By Mamoon Yunus | Date posted: February 24, 2014
Most corporations deploy LDAP severs such as OpenLDAP to store identities used for SSO and API identity management. Application users authenticate against these LDAP servers to gain access to APIs. To avoid an intrusive, non-scalable agent-based model — where every application installs and manages an agent for authentication and authorization — enterprises generally opt to simplify to a centralized model by deploying API gateways. In this tutorial, you will learn how to use an LDAP server along with Forum Sentry API Gateway to enable access control of your APIs.
This tutorial builds on Using HTTP Basic Auth for API Identity Management in which we show how to lock an API via on-board user identities. By connecting Forum Sentry to an LDAP server — Online LDAP Test Server — we enable off-board user identity management while alleviating the burden from individual applications to code their own access control.

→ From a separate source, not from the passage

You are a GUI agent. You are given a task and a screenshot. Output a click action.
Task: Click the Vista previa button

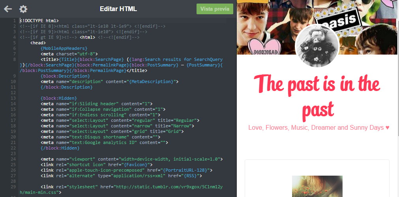point(215,9)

Navigate to ACCESS–>LDAP. As shown in the screenshot above, Forum Sentry API Gateway can easily be integrated with an LDAP server by providing connectivity information and specifying the Root DN. The User/group context can be selected to bind to a specific group of users. For example, in the Online LDAP Test Server, you can bind to Root DN: ou=scientists, dn=example, dn=com by selecting the Group containing users context shown in the screenshot above.
To enable off-board user access to managed APIs, navigate to ACCESS –> User ACLs. Select TestACLWide and select the new LDAP policy to add all users in the LDAP server to this ACL. Wherever the ACL policy TestACLWide is being used to lockdown API resources, the users stored in the LDAP server now have access to these API resources. Note that a hybrid model of on-board and off-board users is readily configured by simply adding the LDAP policy to the ACL group. Additional identity stores including RSA SecureID, Kerberos, SiteMinder, PingFederate can similarly be added to an ACL. This model of using an API gateway removes the need for direct code-level integration with single identity stores and enables significant management, performance and maintenance advantages compared to agent-based identity solutions.